● **Things to do**:
1: In the ice cream abstract, at what temperature and for how long was the ice cream stored?
2: According to the ice cream abstract, what caused the significant increase in the ice cream's apparent viscosity and overrun, and what else did that same change affect during storage?

● **Study text**:
-- -- --

Effects of inulin and oligofructose on the rheological characteristics and probiotic culture survival in low-fat probiotic ice cream

ABSTRACT:  The effects of supplementation of oligofructose or inulin on the rheological characteristics and survival of Lactobacillus acidophilus La-5 and Bifidobacterium animalis Bb-12 in low-fat ice cream stored at –18 °C for 90 d were studied. Addition of oligofructose or inulin to ice cream mix significantly increased apparent viscosity and overrun and developed the melting properties in ice cream during storage ( P < 0.05). However, the highest increase in firmness, the lowest change in melting properties, and the longest 1st dripping time were obtained in probiotic ice cream containing inulin ( P < 0.05). Some textural properties have also improved especially by the end of storage. Freezing process caused a significant decrease in the viability of Lactobacillus acidophilus La-5 and Bifidobacterium animalis Bb-12 ( P < 0.05). Oligofructose significantly improved the viability of L. acidophilus La-5 and B. animalis Bb-12 in ice cream mix ( P < 0.05). Although the viable numbers for both bacteria decreased throughout the storage, the minimum level of 10⁶ CFU/g was maintained for B. animalis Bb-12 in only ice cream with oligofructose during storage.

-- -- --

● **Provided records**:

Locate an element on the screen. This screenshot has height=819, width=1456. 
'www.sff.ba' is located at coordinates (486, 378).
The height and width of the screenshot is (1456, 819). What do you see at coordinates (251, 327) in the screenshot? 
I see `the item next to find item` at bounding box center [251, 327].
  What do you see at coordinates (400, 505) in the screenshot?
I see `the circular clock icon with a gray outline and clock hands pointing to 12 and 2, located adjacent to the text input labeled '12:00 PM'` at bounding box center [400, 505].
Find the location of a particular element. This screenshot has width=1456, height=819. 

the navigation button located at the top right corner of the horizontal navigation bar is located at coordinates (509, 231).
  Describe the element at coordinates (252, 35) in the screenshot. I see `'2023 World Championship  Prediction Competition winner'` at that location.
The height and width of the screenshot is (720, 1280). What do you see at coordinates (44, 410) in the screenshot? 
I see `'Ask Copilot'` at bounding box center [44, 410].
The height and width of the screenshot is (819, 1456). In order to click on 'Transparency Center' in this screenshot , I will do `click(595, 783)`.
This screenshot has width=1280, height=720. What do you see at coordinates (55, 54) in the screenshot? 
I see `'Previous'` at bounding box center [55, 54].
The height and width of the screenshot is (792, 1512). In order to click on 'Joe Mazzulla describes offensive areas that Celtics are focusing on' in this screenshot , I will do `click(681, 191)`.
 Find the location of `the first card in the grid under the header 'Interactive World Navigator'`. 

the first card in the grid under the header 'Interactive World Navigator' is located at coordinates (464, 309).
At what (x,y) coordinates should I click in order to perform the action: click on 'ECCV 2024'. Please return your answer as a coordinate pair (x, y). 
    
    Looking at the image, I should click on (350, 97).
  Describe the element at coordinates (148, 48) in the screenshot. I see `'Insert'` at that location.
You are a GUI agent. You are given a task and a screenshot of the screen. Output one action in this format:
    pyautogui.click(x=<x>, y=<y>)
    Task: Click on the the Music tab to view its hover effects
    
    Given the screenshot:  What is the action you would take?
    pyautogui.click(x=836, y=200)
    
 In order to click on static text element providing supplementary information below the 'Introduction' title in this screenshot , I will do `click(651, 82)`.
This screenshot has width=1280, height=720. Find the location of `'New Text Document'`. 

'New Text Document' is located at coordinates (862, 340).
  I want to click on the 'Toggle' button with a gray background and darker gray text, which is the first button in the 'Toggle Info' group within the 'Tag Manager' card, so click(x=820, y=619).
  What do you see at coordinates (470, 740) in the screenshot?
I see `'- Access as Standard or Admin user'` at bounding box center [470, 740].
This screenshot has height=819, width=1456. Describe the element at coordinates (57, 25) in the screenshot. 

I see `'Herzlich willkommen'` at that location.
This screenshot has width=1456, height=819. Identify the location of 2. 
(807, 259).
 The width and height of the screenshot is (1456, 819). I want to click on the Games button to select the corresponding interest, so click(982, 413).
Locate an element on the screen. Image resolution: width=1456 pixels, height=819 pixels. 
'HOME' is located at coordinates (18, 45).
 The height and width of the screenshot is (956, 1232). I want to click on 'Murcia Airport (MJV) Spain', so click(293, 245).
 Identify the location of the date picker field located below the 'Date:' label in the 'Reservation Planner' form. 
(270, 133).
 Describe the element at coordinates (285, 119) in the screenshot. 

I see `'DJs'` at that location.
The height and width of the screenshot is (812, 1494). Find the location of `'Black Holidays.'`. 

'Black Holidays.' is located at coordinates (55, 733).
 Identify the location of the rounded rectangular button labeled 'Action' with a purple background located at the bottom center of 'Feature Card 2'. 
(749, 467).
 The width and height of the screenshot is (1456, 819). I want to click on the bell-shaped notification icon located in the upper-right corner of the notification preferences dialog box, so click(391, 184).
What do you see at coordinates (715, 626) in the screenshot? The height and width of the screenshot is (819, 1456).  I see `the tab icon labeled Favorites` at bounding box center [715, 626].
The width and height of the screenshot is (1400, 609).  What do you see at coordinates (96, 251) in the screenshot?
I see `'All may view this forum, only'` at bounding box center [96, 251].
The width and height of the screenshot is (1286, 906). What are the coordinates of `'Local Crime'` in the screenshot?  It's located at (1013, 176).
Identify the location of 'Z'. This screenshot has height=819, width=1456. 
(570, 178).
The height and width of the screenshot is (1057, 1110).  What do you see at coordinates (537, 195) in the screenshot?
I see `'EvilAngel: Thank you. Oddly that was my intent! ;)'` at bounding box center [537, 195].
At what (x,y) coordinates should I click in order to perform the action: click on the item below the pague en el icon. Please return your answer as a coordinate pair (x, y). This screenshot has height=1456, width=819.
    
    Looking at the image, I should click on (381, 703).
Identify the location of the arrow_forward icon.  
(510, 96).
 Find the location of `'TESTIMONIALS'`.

-- -- --

● **Solutions per task**:
1: At –18 °C for 90 days.

2: Adding oligofructose or inulin to the ice cream mix significantly increased apparent viscosity and overrun (P < 0.05). The same addition also developed the melting properties of the ice cream during storage.